:: Extracted information ::

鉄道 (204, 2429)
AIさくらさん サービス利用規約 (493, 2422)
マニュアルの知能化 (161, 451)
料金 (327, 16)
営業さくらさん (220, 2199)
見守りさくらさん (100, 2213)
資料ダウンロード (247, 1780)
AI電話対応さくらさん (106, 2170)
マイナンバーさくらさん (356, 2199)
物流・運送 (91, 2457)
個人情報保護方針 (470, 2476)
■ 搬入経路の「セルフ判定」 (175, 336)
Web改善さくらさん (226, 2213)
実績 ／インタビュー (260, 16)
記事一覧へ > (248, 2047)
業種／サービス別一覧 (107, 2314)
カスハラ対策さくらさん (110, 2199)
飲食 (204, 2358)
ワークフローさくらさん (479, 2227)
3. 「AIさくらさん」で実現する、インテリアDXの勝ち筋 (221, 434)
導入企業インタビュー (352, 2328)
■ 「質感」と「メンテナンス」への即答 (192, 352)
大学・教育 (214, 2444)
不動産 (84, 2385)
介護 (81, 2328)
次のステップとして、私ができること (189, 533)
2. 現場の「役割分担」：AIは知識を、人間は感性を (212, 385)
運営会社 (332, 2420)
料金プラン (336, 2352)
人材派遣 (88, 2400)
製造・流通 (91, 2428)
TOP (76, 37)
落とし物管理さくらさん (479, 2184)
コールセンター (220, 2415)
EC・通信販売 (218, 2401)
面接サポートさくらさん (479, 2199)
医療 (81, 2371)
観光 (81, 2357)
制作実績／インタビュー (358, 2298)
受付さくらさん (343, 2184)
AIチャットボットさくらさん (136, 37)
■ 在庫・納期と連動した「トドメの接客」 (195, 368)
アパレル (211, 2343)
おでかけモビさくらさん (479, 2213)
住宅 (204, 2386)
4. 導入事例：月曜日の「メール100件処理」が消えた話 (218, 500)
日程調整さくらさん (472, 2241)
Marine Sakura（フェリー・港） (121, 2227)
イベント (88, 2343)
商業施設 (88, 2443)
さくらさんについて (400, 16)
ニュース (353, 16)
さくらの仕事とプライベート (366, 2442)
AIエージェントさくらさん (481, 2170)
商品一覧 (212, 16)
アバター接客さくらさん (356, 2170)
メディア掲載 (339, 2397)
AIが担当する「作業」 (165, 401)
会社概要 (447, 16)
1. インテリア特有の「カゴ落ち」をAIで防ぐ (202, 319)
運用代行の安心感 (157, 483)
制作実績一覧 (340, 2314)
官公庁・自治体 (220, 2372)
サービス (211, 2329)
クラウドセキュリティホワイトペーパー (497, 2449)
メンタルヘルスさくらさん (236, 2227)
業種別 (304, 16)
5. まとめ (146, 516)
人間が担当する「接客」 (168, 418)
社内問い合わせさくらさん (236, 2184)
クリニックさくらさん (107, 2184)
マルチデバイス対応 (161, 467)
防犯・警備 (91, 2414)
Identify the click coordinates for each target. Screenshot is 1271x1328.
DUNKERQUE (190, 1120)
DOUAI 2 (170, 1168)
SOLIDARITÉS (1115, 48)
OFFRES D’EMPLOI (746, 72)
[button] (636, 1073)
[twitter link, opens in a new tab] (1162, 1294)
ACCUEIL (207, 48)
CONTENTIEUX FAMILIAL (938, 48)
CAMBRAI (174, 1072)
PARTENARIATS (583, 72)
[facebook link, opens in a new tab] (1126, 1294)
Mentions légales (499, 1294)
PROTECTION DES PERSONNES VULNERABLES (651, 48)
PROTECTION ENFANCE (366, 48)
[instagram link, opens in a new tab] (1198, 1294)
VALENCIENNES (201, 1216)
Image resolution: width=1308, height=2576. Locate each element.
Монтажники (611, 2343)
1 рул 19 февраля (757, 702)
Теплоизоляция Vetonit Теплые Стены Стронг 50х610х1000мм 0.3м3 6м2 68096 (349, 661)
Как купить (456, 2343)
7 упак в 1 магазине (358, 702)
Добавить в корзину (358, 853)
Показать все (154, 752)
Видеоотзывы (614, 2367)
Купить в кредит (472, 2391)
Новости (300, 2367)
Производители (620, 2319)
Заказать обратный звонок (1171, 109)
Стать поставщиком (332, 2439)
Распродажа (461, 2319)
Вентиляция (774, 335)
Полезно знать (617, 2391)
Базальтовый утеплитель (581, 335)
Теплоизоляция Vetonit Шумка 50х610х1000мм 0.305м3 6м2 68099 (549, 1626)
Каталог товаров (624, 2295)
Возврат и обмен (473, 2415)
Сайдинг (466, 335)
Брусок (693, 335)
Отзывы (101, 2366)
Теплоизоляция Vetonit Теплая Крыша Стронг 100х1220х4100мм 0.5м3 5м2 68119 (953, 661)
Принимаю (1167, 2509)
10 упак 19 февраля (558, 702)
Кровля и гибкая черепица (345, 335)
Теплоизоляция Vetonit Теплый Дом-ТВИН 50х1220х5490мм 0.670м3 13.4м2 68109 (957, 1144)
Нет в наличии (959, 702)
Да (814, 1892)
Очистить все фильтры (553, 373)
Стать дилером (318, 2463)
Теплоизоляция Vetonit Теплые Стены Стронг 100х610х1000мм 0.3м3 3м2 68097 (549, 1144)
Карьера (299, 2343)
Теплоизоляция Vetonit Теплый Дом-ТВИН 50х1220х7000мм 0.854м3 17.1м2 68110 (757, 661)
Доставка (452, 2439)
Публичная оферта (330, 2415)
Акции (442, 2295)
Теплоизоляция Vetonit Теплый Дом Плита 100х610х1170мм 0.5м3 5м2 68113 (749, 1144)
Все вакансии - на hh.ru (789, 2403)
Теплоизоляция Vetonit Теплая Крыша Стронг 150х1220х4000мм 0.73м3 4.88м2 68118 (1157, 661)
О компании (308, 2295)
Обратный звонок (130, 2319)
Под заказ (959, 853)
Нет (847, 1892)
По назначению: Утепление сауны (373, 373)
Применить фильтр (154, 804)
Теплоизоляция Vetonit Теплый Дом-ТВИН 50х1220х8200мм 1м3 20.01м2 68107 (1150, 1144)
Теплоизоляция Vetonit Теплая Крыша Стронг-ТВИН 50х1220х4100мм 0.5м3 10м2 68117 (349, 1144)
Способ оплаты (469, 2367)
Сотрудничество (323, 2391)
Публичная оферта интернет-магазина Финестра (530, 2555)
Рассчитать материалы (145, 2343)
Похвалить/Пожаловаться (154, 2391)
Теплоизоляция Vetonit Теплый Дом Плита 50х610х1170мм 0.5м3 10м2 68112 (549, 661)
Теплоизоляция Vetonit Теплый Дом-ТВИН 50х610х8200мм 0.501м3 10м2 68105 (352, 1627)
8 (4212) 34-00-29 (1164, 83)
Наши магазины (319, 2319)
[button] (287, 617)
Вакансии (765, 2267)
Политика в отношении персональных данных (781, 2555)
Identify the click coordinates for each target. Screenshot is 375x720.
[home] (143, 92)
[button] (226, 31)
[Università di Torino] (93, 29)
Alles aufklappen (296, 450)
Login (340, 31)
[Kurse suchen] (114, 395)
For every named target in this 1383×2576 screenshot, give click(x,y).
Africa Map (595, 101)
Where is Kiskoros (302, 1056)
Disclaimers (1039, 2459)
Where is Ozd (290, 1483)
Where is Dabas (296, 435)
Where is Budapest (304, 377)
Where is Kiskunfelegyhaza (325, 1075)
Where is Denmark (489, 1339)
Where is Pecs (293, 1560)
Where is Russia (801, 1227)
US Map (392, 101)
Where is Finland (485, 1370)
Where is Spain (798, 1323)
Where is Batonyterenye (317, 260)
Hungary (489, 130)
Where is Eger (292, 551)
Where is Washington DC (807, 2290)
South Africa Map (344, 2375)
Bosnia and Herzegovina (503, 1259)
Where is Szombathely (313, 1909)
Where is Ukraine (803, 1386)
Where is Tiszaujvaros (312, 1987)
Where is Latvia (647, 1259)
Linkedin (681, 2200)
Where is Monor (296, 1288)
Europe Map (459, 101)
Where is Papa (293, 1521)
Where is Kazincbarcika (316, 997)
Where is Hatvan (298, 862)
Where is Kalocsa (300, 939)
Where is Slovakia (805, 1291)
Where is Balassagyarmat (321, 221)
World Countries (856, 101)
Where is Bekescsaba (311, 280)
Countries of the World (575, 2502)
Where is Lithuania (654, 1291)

:: Problem details ::
Copy the rows above verbatim, starting with the row that contains "Теплоизоляция Vetonit Теплая Крыша Стронг 100х1220х4100мм" and continuing through the row that contains "Способ оплаты (469, 2367)", both included.

:: Reply to the task ::
Теплоизоляция Vetonit Теплая Крыша Стронг 100х1220х4100мм 0.5м3 5м2 68119 (953, 661)
Принимаю (1167, 2509)
10 упак 19 февраля (558, 702)
Кровля и гибкая черепица (345, 335)
Теплоизоляция Vetonit Теплый Дом-ТВИН 50х1220х5490мм 0.670м3 13.4м2 68109 (957, 1144)
Нет в наличии (959, 702)
Да (814, 1892)
Очистить все фильтры (553, 373)
Стать дилером (318, 2463)
Теплоизоляция Vetonit Теплые Стены Стронг 100х610х1000мм 0.3м3 3м2 68097 (549, 1144)
Карьера (299, 2343)
Теплоизоляция Vetonit Теплый Дом-ТВИН 50х1220х7000мм 0.854м3 17.1м2 68110 (757, 661)
Доставка (452, 2439)
Публичная оферта (330, 2415)
Акции (442, 2295)
Теплоизоляция Vetonit Теплый Дом Плита 100х610х1170мм 0.5м3 5м2 68113 (749, 1144)
Все вакансии - на hh.ru (789, 2403)
Теплоизоляция Vetonit Теплая Крыша Стронг 150х1220х4000мм 0.73м3 4.88м2 68118 (1157, 661)
О компании (308, 2295)
Обратный звонок (130, 2319)
Под заказ (959, 853)
Нет (847, 1892)
По назначению: Утепление сауны (373, 373)
Применить фильтр (154, 804)
Теплоизоляция Vetonit Теплый Дом-ТВИН 50х1220х8200мм 1м3 20.01м2 68107 (1150, 1144)
Теплоизоляция Vetonit Теплая Крыша Стронг-ТВИН 50х1220х4100мм 0.5м3 10м2 68117 (349, 1144)
Способ оплаты (469, 2367)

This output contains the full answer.